Las leyes, en no poca proporción, se han convertido en novelas. Contienen disposiciones programáticas, expresiones de buenos deseos e intenciones, de lo que sería mejor que fuera. Pero han dejado de ser prescriptivas, imperativas. No contienen mandatos, sino oraciones larguísimas con otras (laicas) subordinadas, eso sí sin puntos ni comas. Se han convertido en un canto al sol generador de una latente inseguridad de manera que no llegamos a comprender ni lo que realmente dispone ni qué debemos hacer para cumplirla. Y, además, en cualquier momento puede cambiarse, con lo que no llegamos a saber ciertamente qué debemos y cómo nos vincula en cada momento.

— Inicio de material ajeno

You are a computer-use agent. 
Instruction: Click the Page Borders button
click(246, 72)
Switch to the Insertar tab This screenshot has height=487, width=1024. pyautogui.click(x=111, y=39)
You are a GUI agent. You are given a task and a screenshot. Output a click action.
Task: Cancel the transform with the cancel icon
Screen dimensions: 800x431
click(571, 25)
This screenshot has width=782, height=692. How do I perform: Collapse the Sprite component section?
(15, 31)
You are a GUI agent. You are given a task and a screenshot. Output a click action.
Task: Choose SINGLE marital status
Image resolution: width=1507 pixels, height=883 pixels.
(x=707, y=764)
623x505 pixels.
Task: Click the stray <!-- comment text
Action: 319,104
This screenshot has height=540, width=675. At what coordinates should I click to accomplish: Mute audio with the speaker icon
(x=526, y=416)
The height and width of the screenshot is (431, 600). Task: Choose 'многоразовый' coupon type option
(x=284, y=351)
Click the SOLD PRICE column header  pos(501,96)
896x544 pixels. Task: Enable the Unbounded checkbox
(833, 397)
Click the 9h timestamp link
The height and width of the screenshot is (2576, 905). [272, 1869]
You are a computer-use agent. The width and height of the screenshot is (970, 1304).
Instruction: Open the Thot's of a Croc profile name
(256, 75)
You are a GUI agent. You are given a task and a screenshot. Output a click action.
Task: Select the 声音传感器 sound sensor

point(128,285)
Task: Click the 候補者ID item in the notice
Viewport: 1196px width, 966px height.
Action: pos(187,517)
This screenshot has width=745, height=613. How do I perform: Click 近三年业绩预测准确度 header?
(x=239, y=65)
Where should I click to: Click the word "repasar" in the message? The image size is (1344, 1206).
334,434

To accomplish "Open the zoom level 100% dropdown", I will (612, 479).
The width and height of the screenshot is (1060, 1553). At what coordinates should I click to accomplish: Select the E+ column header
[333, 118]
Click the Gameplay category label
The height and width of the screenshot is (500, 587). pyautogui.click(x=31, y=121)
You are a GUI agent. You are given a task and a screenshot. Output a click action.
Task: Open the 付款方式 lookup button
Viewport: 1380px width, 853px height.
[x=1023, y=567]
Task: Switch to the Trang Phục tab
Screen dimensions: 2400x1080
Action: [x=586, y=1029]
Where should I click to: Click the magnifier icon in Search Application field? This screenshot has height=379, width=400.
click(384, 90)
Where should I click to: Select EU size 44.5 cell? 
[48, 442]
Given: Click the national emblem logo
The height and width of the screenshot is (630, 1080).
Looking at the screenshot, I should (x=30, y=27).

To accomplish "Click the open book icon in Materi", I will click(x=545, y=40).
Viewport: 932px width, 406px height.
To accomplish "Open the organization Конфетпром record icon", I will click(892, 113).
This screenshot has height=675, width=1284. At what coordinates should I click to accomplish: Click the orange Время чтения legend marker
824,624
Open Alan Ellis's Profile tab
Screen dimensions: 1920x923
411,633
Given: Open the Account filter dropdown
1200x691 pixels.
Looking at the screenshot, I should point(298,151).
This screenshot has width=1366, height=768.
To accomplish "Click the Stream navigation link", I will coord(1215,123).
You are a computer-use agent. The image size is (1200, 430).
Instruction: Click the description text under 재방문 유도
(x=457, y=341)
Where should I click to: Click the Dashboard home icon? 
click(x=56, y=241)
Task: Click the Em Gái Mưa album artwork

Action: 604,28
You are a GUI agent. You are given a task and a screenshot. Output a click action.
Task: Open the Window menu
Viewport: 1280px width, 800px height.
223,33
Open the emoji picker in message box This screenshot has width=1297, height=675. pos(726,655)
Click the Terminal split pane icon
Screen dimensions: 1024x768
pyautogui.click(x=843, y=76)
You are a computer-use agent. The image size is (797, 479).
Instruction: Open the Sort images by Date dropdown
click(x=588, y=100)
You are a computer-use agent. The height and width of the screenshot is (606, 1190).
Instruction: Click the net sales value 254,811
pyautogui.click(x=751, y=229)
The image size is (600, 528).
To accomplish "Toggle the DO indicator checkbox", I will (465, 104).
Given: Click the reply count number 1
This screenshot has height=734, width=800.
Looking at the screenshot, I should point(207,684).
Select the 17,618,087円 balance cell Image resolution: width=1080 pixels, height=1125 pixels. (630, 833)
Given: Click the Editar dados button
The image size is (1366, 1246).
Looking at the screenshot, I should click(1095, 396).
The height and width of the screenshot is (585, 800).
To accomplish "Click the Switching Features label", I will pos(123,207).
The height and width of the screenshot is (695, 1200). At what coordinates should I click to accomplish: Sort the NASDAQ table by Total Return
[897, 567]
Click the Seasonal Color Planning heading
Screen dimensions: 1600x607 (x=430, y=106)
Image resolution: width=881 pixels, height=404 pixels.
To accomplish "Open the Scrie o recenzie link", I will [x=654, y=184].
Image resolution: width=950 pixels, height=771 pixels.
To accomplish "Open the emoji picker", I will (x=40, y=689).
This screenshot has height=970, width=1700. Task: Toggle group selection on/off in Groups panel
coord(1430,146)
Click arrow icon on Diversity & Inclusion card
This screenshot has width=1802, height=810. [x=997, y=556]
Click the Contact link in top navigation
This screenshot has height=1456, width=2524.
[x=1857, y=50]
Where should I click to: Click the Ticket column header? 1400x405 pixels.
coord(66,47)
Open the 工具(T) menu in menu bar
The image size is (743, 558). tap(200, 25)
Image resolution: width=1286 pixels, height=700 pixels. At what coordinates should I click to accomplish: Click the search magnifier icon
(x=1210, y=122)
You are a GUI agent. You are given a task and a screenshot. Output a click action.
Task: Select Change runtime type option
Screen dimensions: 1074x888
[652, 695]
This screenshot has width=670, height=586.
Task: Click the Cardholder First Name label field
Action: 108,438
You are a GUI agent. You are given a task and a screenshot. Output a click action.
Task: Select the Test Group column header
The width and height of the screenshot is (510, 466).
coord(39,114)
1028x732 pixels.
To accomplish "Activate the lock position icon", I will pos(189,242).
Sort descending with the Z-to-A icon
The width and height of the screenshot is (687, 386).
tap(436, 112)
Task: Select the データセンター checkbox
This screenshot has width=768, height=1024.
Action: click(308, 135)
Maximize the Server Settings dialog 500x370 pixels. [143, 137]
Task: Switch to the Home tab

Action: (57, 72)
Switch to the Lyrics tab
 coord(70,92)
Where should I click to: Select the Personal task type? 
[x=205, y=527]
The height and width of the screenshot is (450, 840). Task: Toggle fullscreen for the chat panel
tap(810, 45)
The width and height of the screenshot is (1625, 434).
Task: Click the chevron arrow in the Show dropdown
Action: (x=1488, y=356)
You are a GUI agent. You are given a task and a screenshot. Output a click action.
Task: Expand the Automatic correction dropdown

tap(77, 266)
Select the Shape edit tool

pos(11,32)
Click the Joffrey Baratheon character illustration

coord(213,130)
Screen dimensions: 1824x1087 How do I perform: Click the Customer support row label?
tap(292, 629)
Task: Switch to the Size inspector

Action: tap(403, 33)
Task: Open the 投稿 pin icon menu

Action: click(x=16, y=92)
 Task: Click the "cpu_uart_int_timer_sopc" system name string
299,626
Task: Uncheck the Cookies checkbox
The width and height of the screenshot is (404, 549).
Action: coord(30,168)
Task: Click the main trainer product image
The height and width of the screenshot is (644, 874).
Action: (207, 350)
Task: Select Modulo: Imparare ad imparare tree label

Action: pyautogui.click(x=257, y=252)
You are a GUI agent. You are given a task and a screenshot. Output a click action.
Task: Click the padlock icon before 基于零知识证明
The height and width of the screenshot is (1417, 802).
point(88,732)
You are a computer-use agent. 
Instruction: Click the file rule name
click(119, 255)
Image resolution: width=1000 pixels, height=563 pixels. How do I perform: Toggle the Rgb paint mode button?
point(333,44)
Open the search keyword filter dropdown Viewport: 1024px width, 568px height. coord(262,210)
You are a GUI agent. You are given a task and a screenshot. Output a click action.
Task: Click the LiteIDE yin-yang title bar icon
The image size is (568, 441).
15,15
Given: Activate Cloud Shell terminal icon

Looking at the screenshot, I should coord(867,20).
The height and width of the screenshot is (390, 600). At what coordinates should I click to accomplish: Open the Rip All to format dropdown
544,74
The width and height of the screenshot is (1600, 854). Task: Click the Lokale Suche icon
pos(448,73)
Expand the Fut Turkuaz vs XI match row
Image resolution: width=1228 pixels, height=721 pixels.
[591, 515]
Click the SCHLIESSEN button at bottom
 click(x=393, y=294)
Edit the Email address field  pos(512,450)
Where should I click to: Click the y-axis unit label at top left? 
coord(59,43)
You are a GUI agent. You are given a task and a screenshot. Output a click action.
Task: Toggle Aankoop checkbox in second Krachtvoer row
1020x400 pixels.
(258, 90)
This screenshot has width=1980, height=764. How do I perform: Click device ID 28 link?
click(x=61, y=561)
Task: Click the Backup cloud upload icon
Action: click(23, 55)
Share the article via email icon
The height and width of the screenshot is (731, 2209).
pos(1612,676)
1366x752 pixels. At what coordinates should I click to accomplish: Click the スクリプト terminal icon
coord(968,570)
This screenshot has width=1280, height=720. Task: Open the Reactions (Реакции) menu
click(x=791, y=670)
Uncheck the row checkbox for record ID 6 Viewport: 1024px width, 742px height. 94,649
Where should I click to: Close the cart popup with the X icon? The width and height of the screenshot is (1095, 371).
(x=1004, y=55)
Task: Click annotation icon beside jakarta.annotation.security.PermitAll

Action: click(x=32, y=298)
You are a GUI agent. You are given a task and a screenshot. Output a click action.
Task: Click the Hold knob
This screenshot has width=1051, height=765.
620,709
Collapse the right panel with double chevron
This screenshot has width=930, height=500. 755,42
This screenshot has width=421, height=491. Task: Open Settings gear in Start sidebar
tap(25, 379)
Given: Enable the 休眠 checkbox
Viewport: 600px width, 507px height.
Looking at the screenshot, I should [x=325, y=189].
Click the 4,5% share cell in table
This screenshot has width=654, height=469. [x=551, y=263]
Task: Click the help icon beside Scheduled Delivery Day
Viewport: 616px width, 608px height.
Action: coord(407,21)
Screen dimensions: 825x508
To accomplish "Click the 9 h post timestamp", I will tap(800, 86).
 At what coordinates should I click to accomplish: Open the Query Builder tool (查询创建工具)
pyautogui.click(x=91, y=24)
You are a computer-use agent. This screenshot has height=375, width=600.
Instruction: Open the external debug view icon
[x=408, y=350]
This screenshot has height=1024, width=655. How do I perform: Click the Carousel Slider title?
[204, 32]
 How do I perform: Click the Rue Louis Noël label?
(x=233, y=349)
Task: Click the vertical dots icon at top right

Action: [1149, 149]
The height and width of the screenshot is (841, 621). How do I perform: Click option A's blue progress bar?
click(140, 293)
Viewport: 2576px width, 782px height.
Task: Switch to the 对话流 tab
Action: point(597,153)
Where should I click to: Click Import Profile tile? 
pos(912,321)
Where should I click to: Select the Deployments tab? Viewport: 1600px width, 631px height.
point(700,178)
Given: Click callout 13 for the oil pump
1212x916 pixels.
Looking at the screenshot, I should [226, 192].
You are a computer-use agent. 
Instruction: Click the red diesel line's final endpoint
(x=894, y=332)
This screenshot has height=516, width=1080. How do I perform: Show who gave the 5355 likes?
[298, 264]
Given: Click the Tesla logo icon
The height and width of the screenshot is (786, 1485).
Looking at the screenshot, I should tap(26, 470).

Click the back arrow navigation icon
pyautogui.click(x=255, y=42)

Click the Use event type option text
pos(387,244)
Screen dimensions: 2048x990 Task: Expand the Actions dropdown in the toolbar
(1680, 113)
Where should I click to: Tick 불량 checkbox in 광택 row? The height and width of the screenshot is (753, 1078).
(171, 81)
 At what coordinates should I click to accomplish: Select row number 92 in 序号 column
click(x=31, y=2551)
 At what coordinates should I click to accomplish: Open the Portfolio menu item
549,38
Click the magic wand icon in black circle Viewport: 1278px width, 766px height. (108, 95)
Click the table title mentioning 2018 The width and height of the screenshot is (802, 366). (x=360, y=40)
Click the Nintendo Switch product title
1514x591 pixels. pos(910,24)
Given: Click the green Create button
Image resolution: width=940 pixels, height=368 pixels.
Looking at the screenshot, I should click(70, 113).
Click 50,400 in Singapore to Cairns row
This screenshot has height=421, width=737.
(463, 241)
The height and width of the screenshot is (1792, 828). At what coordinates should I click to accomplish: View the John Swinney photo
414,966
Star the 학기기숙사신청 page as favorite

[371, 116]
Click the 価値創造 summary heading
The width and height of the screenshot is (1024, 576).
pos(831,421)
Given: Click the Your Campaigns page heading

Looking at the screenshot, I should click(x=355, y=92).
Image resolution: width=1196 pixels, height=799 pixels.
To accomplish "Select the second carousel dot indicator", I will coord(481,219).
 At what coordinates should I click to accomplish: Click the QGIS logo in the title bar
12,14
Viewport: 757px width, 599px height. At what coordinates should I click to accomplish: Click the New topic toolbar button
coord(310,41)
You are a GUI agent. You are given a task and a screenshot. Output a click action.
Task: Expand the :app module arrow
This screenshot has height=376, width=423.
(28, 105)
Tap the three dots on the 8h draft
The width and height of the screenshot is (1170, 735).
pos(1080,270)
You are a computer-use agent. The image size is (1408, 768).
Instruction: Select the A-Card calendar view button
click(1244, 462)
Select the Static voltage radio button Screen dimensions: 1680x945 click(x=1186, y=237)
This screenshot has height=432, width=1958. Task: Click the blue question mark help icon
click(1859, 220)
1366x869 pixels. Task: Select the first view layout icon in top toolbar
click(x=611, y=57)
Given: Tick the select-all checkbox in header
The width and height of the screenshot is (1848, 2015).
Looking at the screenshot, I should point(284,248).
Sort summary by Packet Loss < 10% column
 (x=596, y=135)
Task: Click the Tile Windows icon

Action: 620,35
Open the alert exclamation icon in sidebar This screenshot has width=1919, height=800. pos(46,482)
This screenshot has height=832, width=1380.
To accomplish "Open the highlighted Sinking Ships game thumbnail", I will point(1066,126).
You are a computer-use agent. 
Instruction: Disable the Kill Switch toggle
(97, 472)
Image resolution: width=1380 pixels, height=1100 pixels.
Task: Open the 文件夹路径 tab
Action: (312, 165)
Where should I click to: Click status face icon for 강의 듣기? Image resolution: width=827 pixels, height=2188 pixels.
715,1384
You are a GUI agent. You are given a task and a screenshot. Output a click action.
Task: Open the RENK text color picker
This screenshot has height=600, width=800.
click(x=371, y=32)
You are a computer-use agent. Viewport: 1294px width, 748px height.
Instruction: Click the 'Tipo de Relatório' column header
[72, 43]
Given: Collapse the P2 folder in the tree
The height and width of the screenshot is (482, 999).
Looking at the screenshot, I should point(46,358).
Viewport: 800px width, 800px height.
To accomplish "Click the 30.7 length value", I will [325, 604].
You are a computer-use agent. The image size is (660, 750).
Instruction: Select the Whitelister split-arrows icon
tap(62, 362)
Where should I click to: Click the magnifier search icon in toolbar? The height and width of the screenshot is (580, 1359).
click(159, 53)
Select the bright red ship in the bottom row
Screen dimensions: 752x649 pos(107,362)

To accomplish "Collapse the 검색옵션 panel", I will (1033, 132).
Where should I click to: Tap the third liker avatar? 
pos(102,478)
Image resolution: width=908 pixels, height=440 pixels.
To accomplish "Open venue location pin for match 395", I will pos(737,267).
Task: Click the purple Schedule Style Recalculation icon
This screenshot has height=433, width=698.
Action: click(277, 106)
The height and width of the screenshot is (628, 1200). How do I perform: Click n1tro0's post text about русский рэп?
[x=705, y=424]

La idea de la permanencia que permite la integración en la conciencia ciudadana, la interiorización y asunción de la ley como propia, es un rasgo del pasado. Claro es que así cada vez resulta más disparatado sostener que la ignorancia de la ley no excusa de su cumplimiento. Es de todo punto imposible conocer el derecho que rige un sector concreto ante la superposición de normas parciarias dictadas sobre la misma materia y no solamente por un legislador sino por una pluralidad de ellos, todos competentes. La dificultad de comprensión, y la imposibilidad de conocerlas todas, no es únicamente para cualquier persona sino incluso para los profesionales por más ayuda con la que cuenten de completas bases de datos.
Hay que emprender una nueva codificación que simplifique nuestro magma legislativo en beneficio de todos
Un ilustrísimo catedrático ya fallecido que fue ministro durante algo más de un año en ese período estelar de nuestra historia que fue la Transición, confesó a un grupo de amigos en una comida memorable que hizo el mayor esfuerzo durante su mandato en no llenar de más leyes el BOE, y que evitó caer en la tentación tan frecuente de poner su nombre a una ley nueva, a sabiendas de que eran suficientes con las que contábamos.
Quizás podríamos aplicar la técnica del presupuesto de base cero a este ámbito y para las próximas legislaturas suscribir el compromiso de no poner en marcha más leyes de nuevo cuño y, en cambio, emprender una nueva codificación que simplifique y refunda nuestro magma legislativo, y ello en beneficio de todos pero también en el de garantizar la supremacía de la Ley como expresión de la voluntad común o general, que es el principio identificador del Estado de Derecho.
*** Enrique Arnaldo es catedrático de Derecho Constitucional de la Universidad Rey Juan Carlos.